** Prompt **
If a line in the listing below contains "chart", return that line.

** Exercise input **
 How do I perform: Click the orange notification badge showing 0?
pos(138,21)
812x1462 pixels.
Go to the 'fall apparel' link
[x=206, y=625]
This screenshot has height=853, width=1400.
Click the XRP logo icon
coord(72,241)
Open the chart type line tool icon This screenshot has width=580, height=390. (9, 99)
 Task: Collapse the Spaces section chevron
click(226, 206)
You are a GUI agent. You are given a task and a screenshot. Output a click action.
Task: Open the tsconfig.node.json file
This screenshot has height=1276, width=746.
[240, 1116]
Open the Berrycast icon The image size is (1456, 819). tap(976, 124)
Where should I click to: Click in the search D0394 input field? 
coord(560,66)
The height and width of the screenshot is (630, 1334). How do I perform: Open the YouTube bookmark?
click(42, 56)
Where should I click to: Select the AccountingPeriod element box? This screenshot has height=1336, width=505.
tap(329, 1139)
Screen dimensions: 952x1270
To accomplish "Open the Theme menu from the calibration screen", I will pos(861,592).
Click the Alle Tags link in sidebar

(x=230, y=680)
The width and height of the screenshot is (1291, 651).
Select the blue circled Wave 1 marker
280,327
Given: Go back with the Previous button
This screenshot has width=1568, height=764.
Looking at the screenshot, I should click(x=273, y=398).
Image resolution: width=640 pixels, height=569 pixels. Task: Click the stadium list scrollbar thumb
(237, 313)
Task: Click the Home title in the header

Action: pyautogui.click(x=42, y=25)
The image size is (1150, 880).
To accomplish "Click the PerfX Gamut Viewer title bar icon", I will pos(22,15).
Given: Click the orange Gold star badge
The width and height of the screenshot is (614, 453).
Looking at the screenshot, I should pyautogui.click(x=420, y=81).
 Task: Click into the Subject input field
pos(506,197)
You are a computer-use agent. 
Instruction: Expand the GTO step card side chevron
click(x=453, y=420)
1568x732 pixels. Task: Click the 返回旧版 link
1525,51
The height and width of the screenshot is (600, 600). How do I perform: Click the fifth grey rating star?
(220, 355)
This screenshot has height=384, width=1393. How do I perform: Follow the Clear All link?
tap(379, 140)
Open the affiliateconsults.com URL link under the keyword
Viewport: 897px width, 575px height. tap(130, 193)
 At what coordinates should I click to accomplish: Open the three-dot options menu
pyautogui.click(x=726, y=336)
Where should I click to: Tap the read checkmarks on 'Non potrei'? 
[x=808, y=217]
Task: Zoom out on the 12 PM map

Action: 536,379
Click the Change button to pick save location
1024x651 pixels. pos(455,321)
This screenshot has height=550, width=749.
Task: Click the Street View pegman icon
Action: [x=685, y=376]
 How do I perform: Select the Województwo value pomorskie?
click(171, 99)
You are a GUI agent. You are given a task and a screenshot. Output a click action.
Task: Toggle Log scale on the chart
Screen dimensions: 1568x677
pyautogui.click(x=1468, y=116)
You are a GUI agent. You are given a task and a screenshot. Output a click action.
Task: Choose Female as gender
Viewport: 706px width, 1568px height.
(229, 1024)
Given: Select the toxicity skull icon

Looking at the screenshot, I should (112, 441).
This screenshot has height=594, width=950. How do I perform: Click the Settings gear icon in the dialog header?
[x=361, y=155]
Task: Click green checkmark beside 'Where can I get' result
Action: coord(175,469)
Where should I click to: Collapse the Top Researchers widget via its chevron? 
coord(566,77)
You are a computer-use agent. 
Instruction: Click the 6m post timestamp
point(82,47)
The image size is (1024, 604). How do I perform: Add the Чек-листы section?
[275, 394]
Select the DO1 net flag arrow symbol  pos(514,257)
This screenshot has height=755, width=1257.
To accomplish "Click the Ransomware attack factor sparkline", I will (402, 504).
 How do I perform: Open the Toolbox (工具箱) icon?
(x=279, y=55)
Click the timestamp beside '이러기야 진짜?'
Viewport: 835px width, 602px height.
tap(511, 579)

** Answer section **
Open the chart type line tool icon This screenshot has width=580, height=390. (9, 99)
Task: Toggle Log scale on the chart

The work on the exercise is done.